The game scale is 5 miles per hex, one month per turn. Zulu units are regiments of varying strength, with each combat factor representing about 500 warriors. Combat factors range from 1-5. British units represent companies and battalions of regular and colonial troops, with each combat factor representing between 80 and 120 men. The counters are the user-friendly 5/8-inch pictographic style favored by Command Magazine during this era. Zulus are white background, British are light red and some neutral Zulus are gray. The map is another functional and attractive Mark Simonitch production.
The game sequence is a little unusual, in that the Zulus move, the British move and then there is a mutual combat phase where the Zulus are always the attacker, no matter who initiated the combat. The designer notes explain that the spear-armed Zulus had no choice but to attack the rifle-armed British to avoid getting shot up at long range.
The overall strategic situation has the British invading Zululand with multiple independent columns converging on the Zulu Capital of Ulundi. The Zulus have an opportunity to recreate the battle of Isandlwana and decimate one column, but for religious reasons the victorious Zulus are removed from the map for two turns while the warriors go home to their “kraals” to purify. Each Zulu regiment is associated with a kraal and if it’s home kraal is burned, the unit cannot return to play.
Naturally, therefore, a major British objective is to burn kraals, causing an inexorable decline in the number of Zulus. Meanwhile the British get stronger.

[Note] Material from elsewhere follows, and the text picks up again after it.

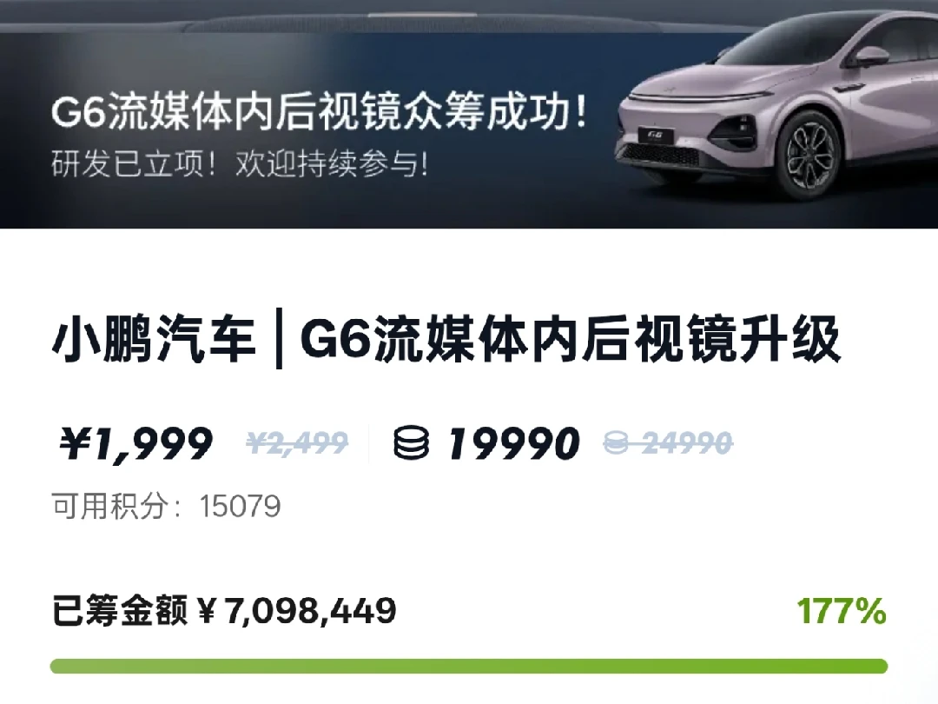Select the 小鹏汽车 brand name in title
This screenshot has width=938, height=704.
tap(155, 340)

The middle period of the game sees the British, after having torched many kraals, closing in on Ulundi. The Zulu king flees and the British spend the rest of the game chasing him around the map. If they catch him, it’s game over, British victory. Historically the British captured the king in the eighth month. If he’s still on the lam at the end of that month, the Zulu player wins.
Combat is reminiscent of XTR’s pre-gunpowder games, where both sides line up their units off board and match unit for unit. The British shoot. Zulus die. More Zulus step into the gap, there is a melee. Both sides have a chance to retreat. If neither does, the battle goes on for another round. Essentially, the Zulus must ensure they have numerical superiority to have any chance of winning a battle.
The game takes about ten minutes to set up and can easily be played in one sitting.
(Yes) For Wargamers: A unique topic covered in a playable way.
(No) For Collectors: No remarkable collectibility.
(No) For Euro gamers: A hex-and-counter wargame where the theme is a little more unpleasant than usual, as the British player has to go around burning homes in order to win.